ASSIGNMENT ->
Start to finish, write out the entries exactly, leaving the pictures aside.

DATA TO USE ->

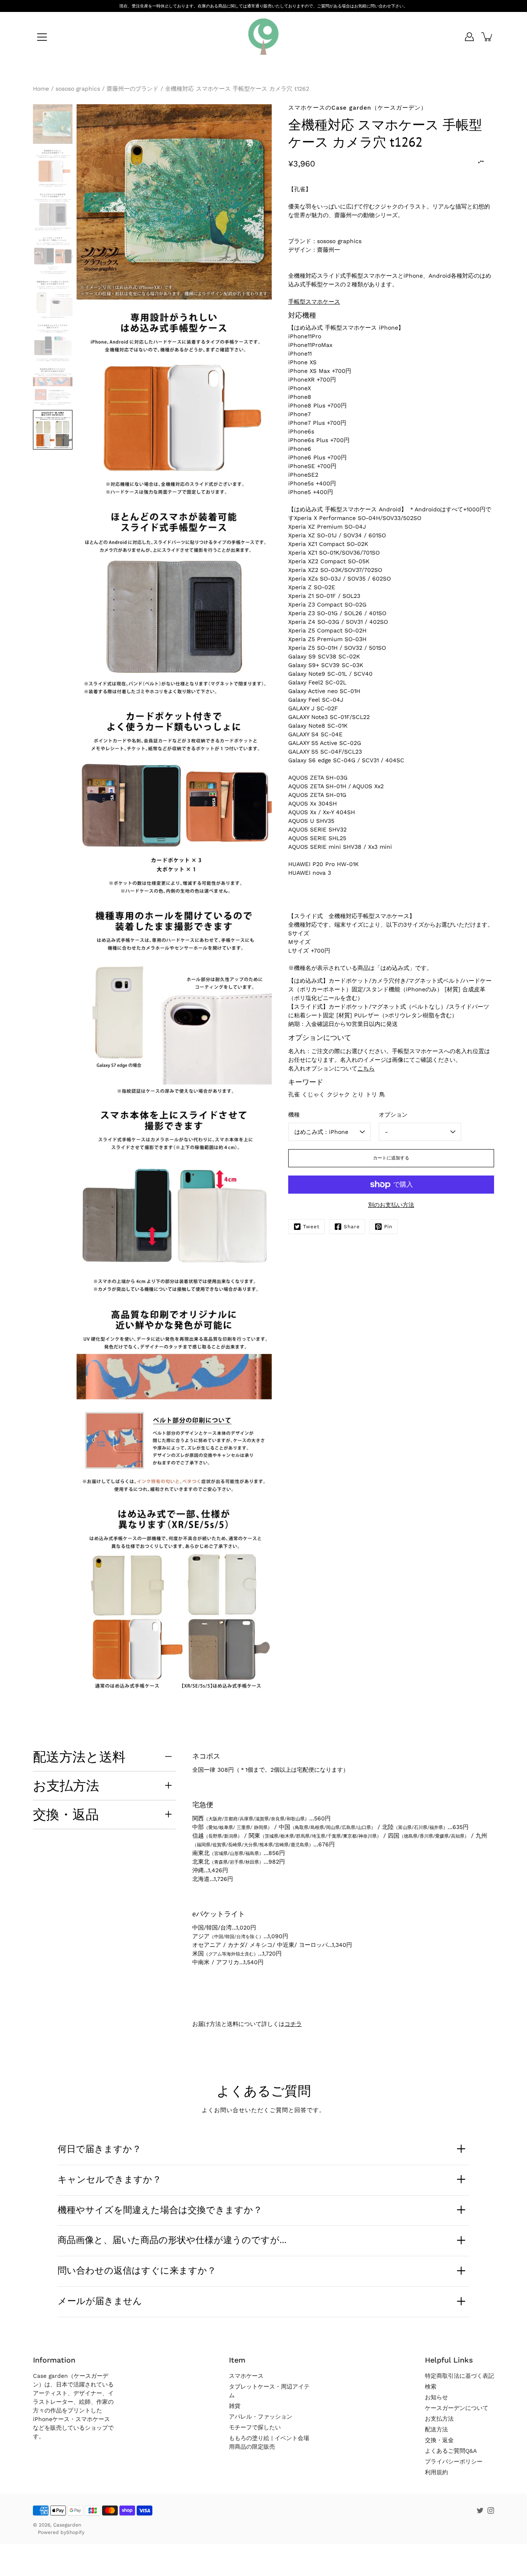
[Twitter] (480, 2510)
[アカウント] (469, 36)
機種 (294, 1114)
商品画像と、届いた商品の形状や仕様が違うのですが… (172, 2240)
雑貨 (234, 2406)
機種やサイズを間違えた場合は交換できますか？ (160, 2209)
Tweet (311, 1226)
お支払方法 (66, 1785)
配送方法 (436, 2429)
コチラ (293, 2024)
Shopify (75, 2532)
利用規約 (436, 2472)
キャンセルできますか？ (109, 2179)
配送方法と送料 (79, 1756)
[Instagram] (490, 2510)
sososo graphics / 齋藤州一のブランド (107, 88)
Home (41, 88)
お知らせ (436, 2397)
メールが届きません (100, 2301)
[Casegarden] (263, 36)
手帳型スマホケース (314, 301)
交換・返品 (66, 1814)
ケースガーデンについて (456, 2408)
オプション (393, 1114)
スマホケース (246, 2375)
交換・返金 (439, 2440)
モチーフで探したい (255, 2427)
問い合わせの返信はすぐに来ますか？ (137, 2270)
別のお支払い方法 (391, 1204)
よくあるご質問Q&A (451, 2450)
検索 (430, 2386)
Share (352, 1226)
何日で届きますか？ (99, 2148)
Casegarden (67, 2525)
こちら (366, 1068)
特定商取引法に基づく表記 (459, 2375)
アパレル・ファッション (260, 2416)
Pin (388, 1226)
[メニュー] (42, 37)
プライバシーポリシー (454, 2461)
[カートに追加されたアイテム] (487, 36)
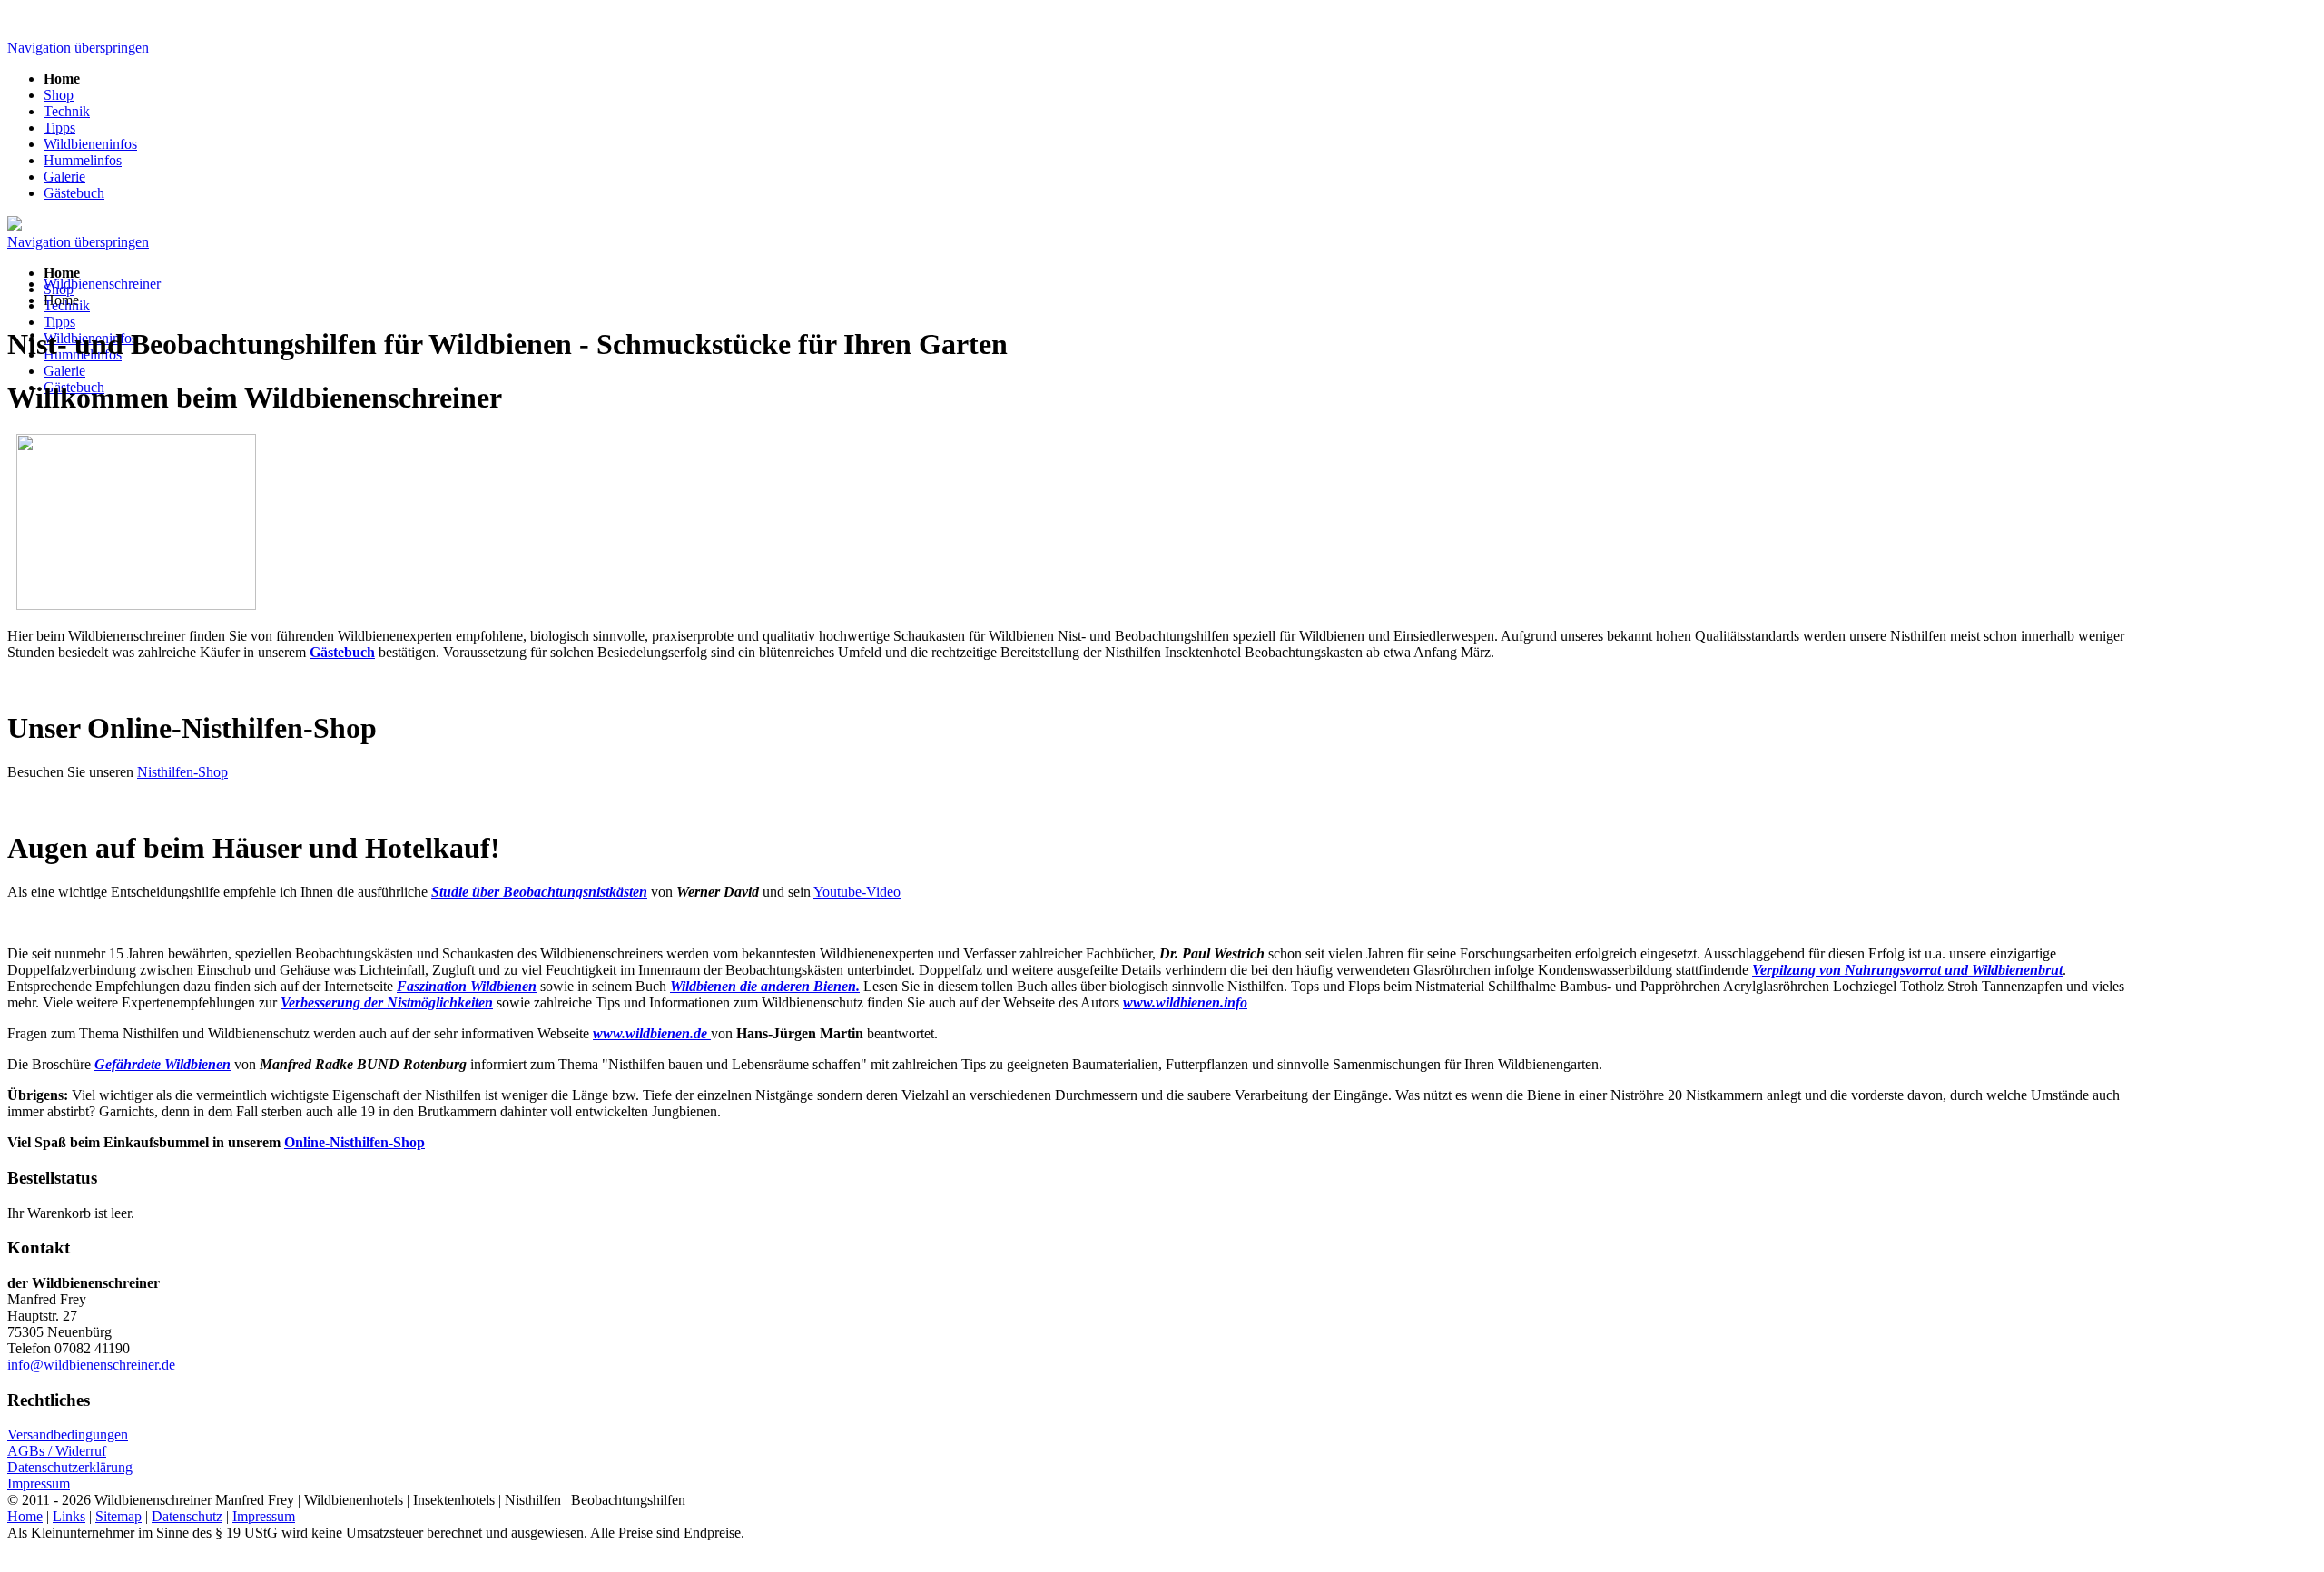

REPLY TO THE TASK ->
[Twitter] (480, 2510)
[アカウント] (469, 36)
機種 (294, 1114)
商品画像と、届いた商品の形状や仕様が違うのですが… (172, 2240)
雑貨 (234, 2406)
機種やサイズを間違えた場合は交換できますか？ (160, 2209)
Tweet (311, 1226)
お支払方法 (66, 1785)
配送方法 (436, 2429)
コチラ (293, 2024)
Shopify (75, 2532)
利用規約 (436, 2472)
キャンセルできますか？ (109, 2179)
配送方法と送料 (79, 1756)
[Instagram] (490, 2510)
sososo graphics / 齋藤州一のブランド (107, 88)
Home (41, 88)
お知らせ (436, 2397)
メールが届きません (100, 2301)
[Casegarden] (263, 36)
手帳型スマホケース (314, 301)
交換・返品 (66, 1814)
ケースガーデンについて (456, 2408)
オプション (393, 1114)
スマホケース (246, 2375)
交換・返金 (439, 2440)
モチーフで探したい (255, 2427)
問い合わせの返信はすぐに来ますか？ (137, 2270)
別のお支払い方法 (391, 1204)
よくあるご質問Q&A (451, 2450)
検索 (430, 2386)
Share (352, 1226)
何日で届きますか？ (99, 2148)
Casegarden (67, 2525)
こちら (366, 1068)
特定商取引法に基づく表記 (459, 2375)
アパレル・ファッション (260, 2416)
Pin (388, 1226)
[メニュー] (42, 37)
プライバシーポリシー (454, 2461)
[カートに追加されたアイテム] (487, 36)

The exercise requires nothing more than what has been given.